ADT in Prostate Cancer Linked to Risk of Cardiac Death

Article

A study found that prostate cancer patients with a history of heart problems are at increased risk of cardiac death following androgen-deprivation therapy.

A retrospective cohort study of 5,077 men with cT1c-T3, N0, M0 prostate cancer treated with brachytherapy (with or without neoadjuvant androgen-deprivation therapy [ADT]) at a single high-volume center found that patients with a history of congestive heart failure or myocardial infarction are at increased risk of cardiac-specific mortality following administration of ADT. Findings were reported in BJU International by Paul L. Nguyen, MD, of the Dana-Farber/Brigham and Women's Cancer Center, Boston, David Ziehr of Harvard Medical School, and colleagues.

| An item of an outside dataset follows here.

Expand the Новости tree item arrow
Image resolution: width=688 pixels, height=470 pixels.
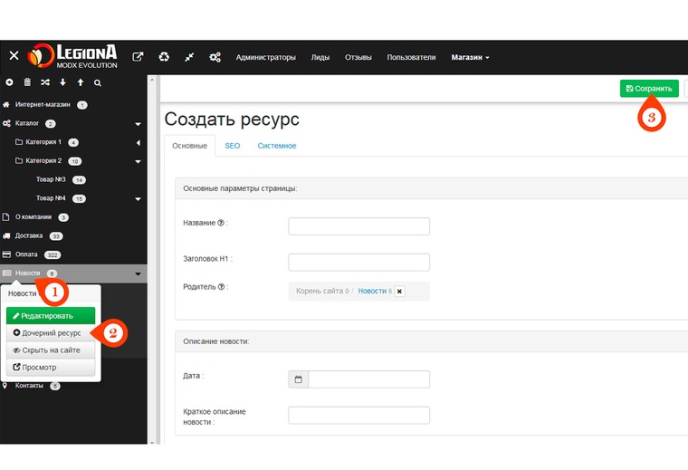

“To date, no study has identified whether cardiac deaths contribute to the excess mortality of men with a history of congestive heart failure or myocardial infarction who have received ADT,” noted the investigators. “Further, it is unknown if an increased risk of cardiac-specific mortality associated with ADT is limited to men with congestive heart failure or past myocardial infarction, or extends to men with coronary artery disease risk factors or to those with no coronary artery disease comorbidity. Accordingly, the present study examined the association between receipt of ADT and cardiac-specific mortality in men stratified by coronary artery disease comorbidity.” The primary endpoint was cardiac-specific mortality.

All patients included in the analysis were treated at the Chicago Prostate Center, which specializes in prostate brachytherapy. Patients were observed for a minimum of 1 year, during which no deaths occurred. Follow-up began on the day of radioactive seed implantation and included measurement of serum PSA level and digital rectal exam every 3 months for 1 year, then every 6 months for 4 years, and annually thereafter. No patient was lost to follow-up. Median follow-up was 4.8 years.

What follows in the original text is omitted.